Speaking of which...
#3 - Seriously, what's the story about ice?
Is it because it's essentially more free water? I'm not sure I understand the confusion here. Cold. Beverage.
Often, European shop fridges are even set barely above room temperature. There's not too much worse than a flat, lukewarm soda or cocktail, especially on a summer's day.
#2 - Public Transport Hotboxes!!
Sticking with the theme of heat - if not also to the train seat - what the hell? Even many of the newest trains in Europe have sparse ventilation, no windows that open (why ever, why?!?!?!) and plenty of glass to pull sunlight into cars already crowded with human warmth generators. Aside from worrying about every toddler and old person I see riding an offending tram during the hottest days of summer, it's damn near a human rights violation for me. My systems do not care to swelter.
Wanna see me freaking out? Stick me in a packed, fully enclosed Swiss bus, the ones with extra glass but no windows, wearing long pants and a sportscoat, with near-100 readings on the thermometer and humidity index. Oh, you'd see it alright if I would ever allow that to happen again.
#1 - Comfortable Chairs
Erm... what happened to the back support in pretty much every upholstered chair/couch I sit in over here. Seriously, the piece of wood that supports the back end of the cushions apparently does not exist here - IKEA needs to recognize. Don't laugh, their stuff is everywhere.
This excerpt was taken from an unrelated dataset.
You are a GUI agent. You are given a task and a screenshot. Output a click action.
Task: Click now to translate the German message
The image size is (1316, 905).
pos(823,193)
If I'm 5-foot-10 and the Dutch are the tallest people in the world on average, I guess that explains the preponderance of for reals Chinese massage salons, acupuncturists, chiropractors and yoga teachers in Amsterdam. I surely can't be the only one over here with ass striving for the floor, knees up to elbows and a lower back DEFCON chart. It's not that rare for me to suddenly jump out of a chair and yell "No more!" like I have spine Tourette's.